** Opening Dataset excerpts block **

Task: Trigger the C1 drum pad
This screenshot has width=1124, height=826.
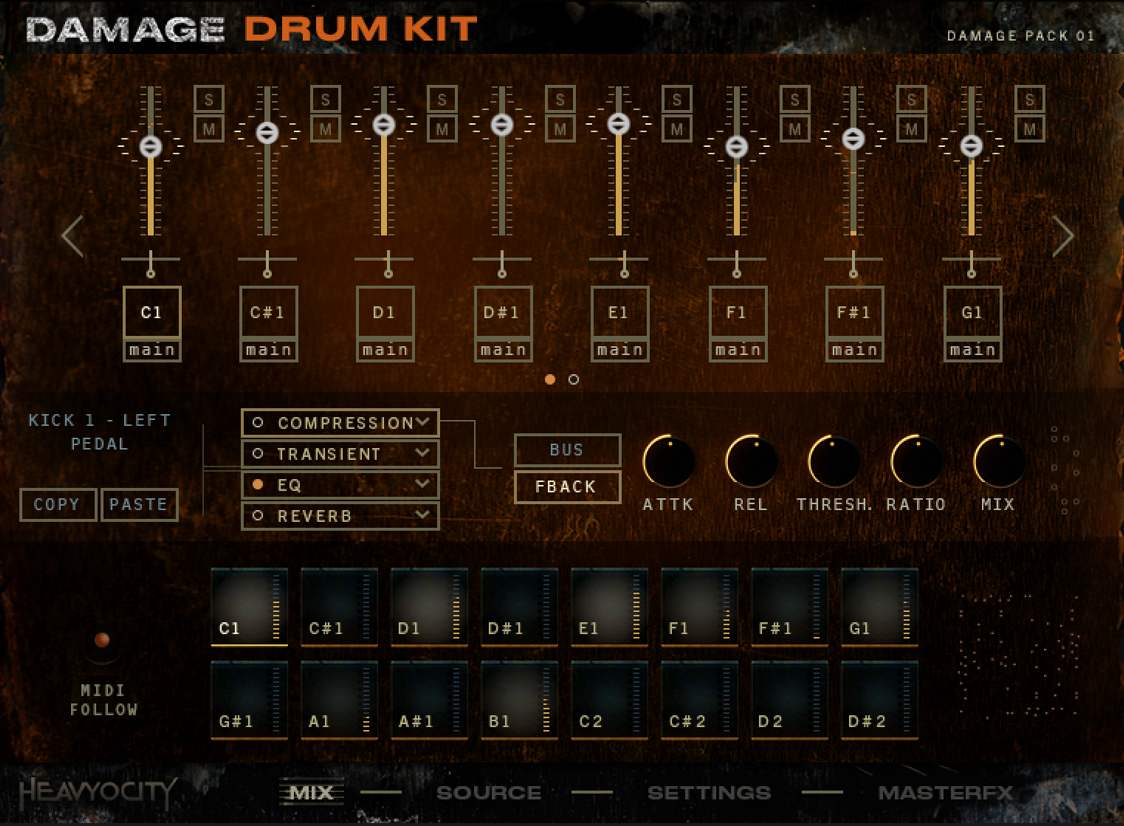Action: point(247,607)
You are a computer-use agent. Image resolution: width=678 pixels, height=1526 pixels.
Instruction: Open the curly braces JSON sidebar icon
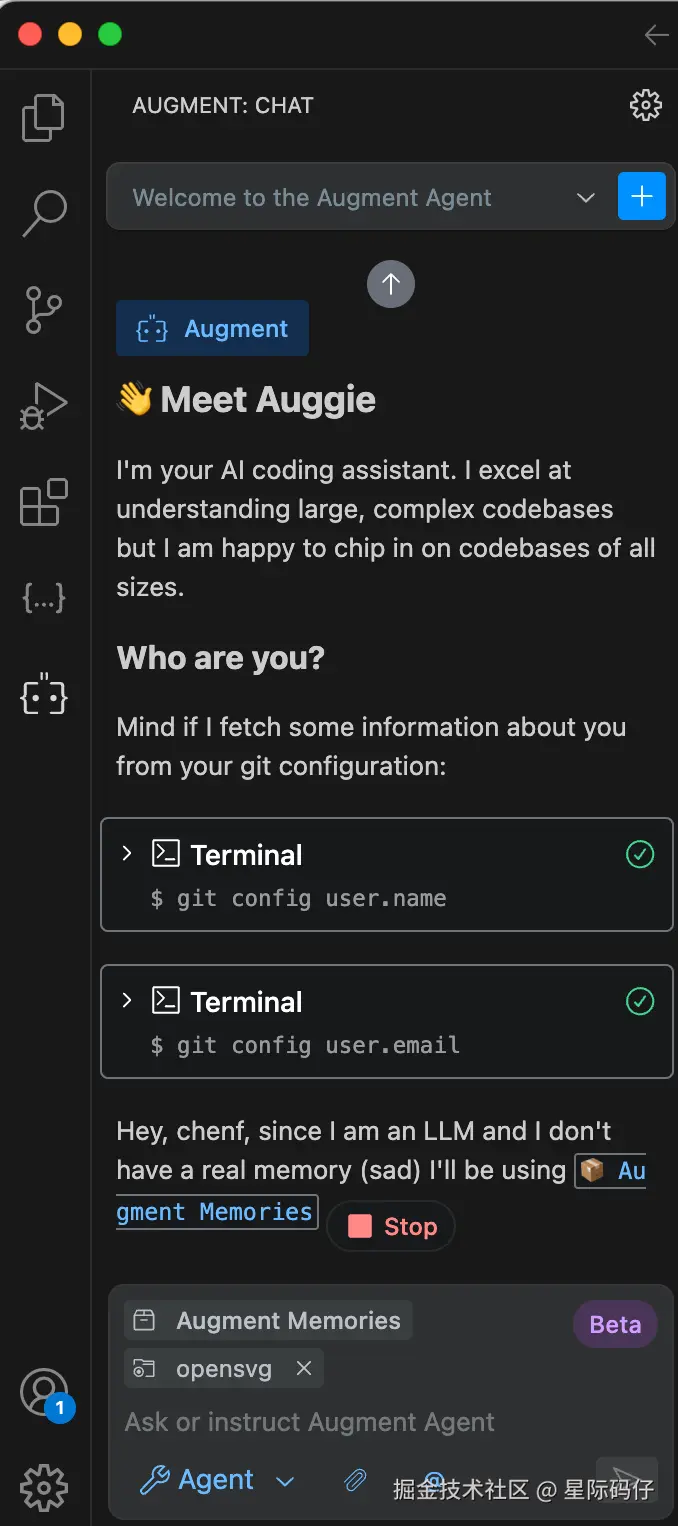click(x=44, y=598)
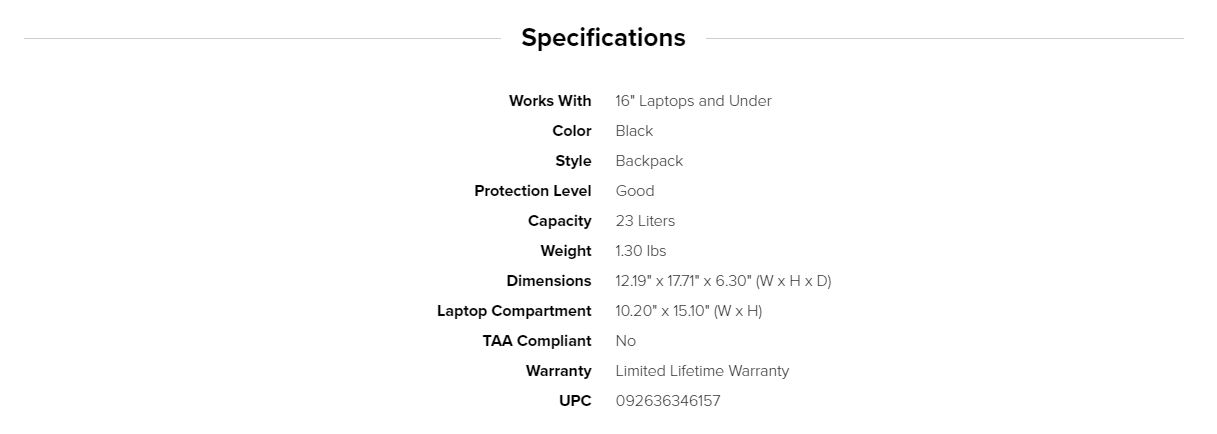1217x434 pixels.
Task: Select the UPC number 092636346157
Action: [667, 401]
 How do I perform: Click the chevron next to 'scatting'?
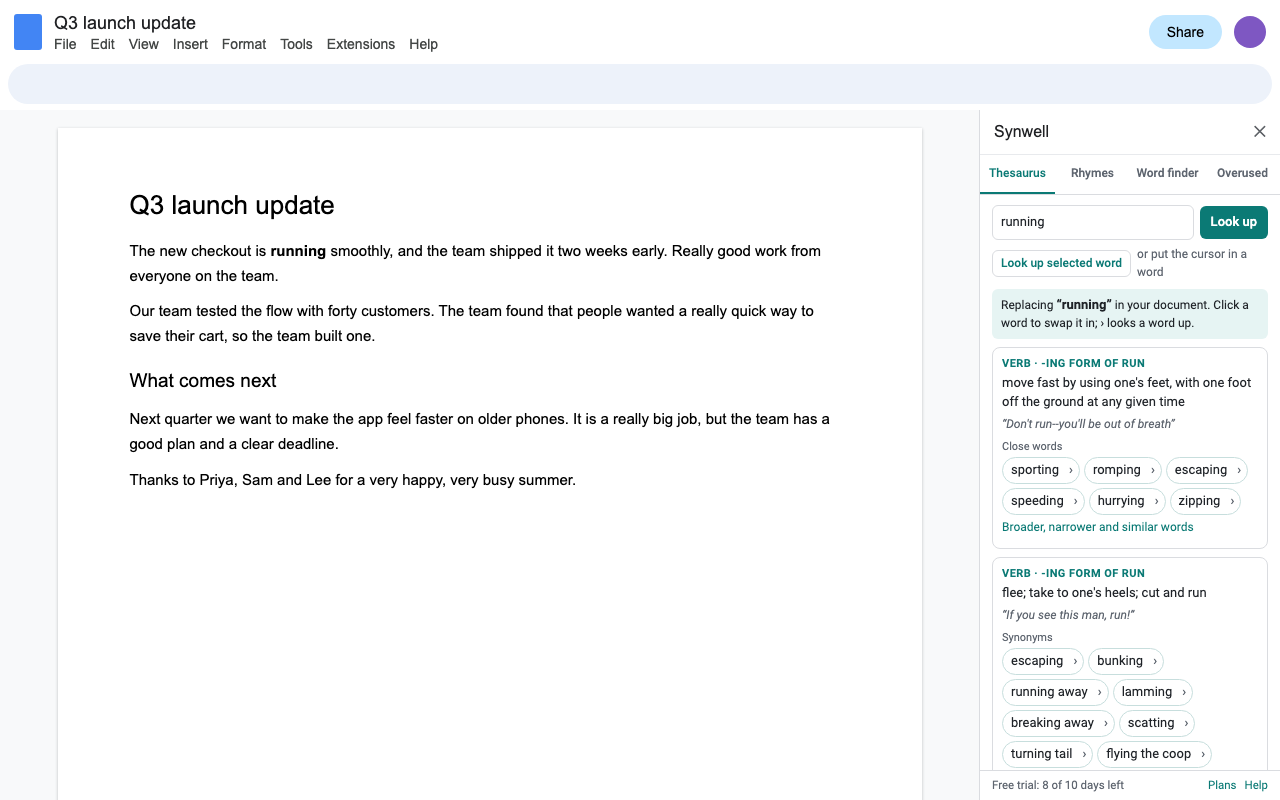1186,723
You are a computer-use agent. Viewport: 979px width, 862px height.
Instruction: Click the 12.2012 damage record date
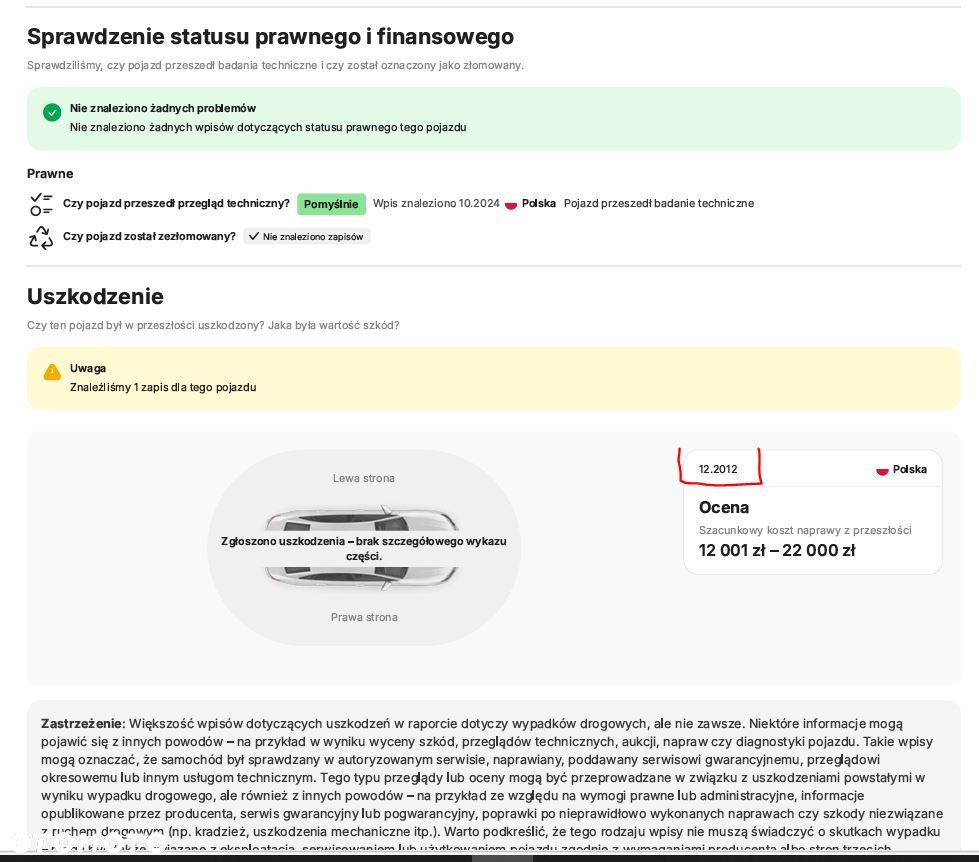point(718,469)
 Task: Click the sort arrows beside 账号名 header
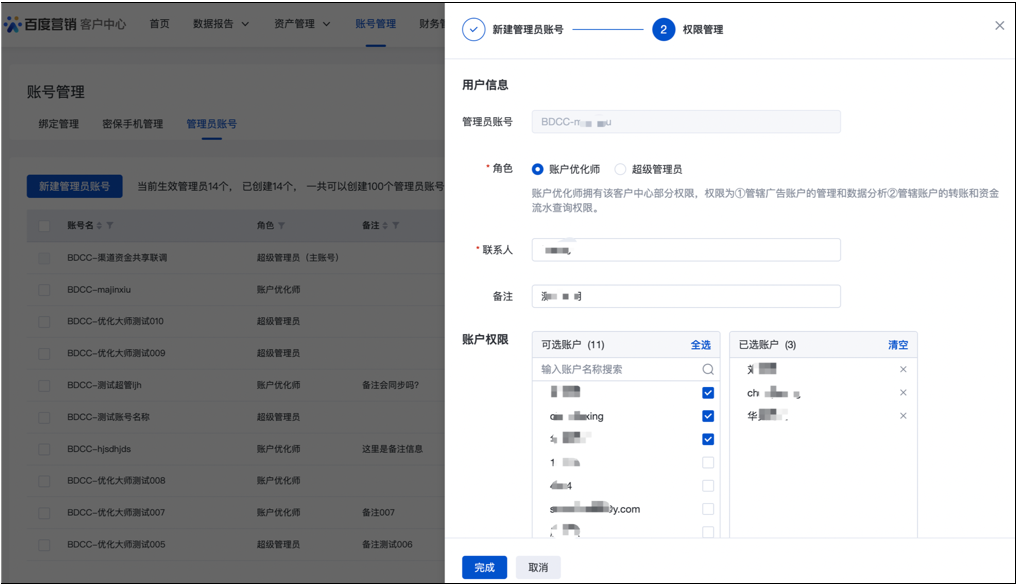(x=100, y=226)
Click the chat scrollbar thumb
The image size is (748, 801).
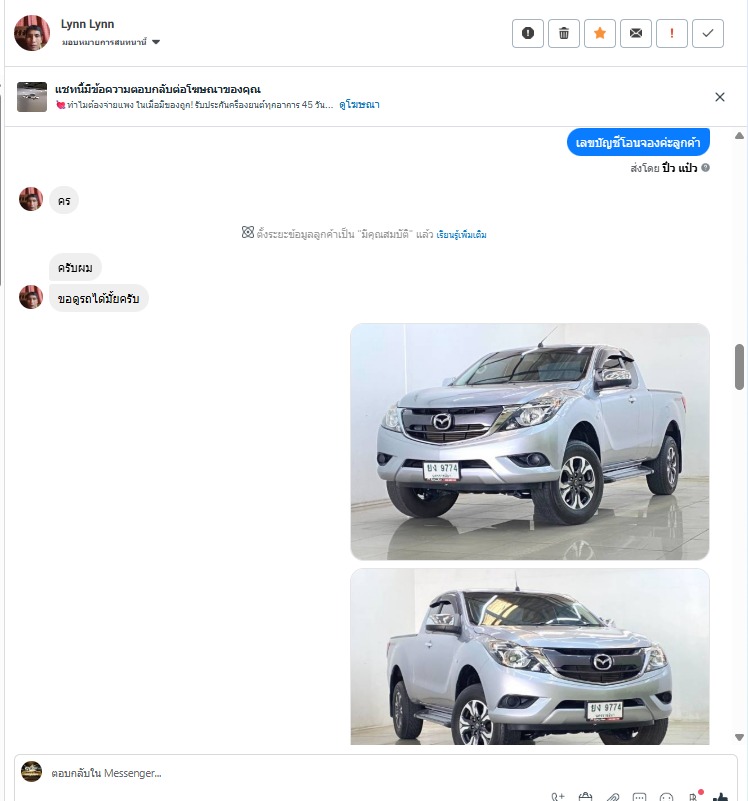(739, 367)
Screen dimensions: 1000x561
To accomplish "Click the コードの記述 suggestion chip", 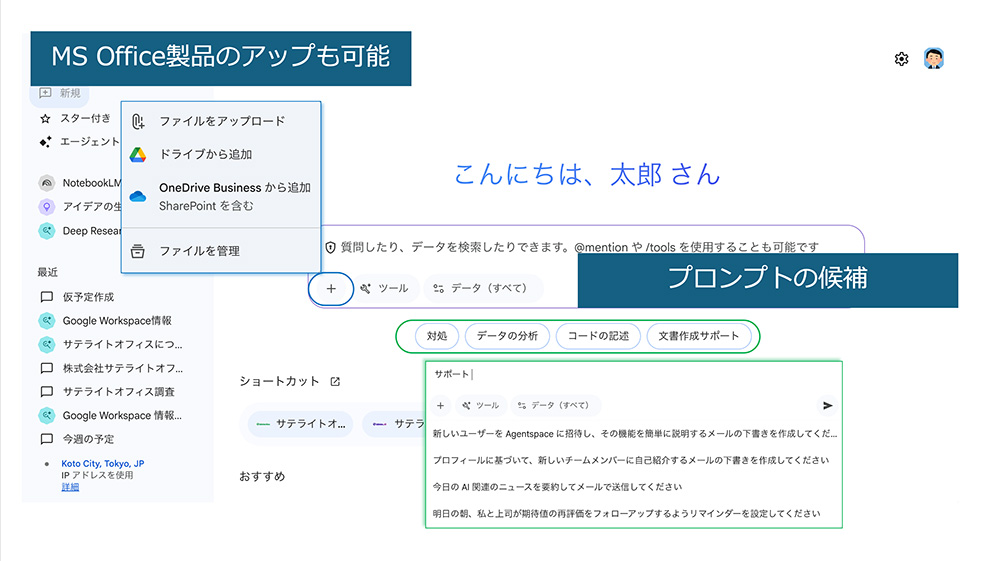I will point(598,336).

** Closing Dataset excerpts block **

Directions: Each line above that carries the string "computer" has to be returned.

Exercise output:
You are a computer-use agent. Image resolution: width=678 pixels, height=1526 pixels.
You are a computer-use agent. Viewport: 979px width, 862px height.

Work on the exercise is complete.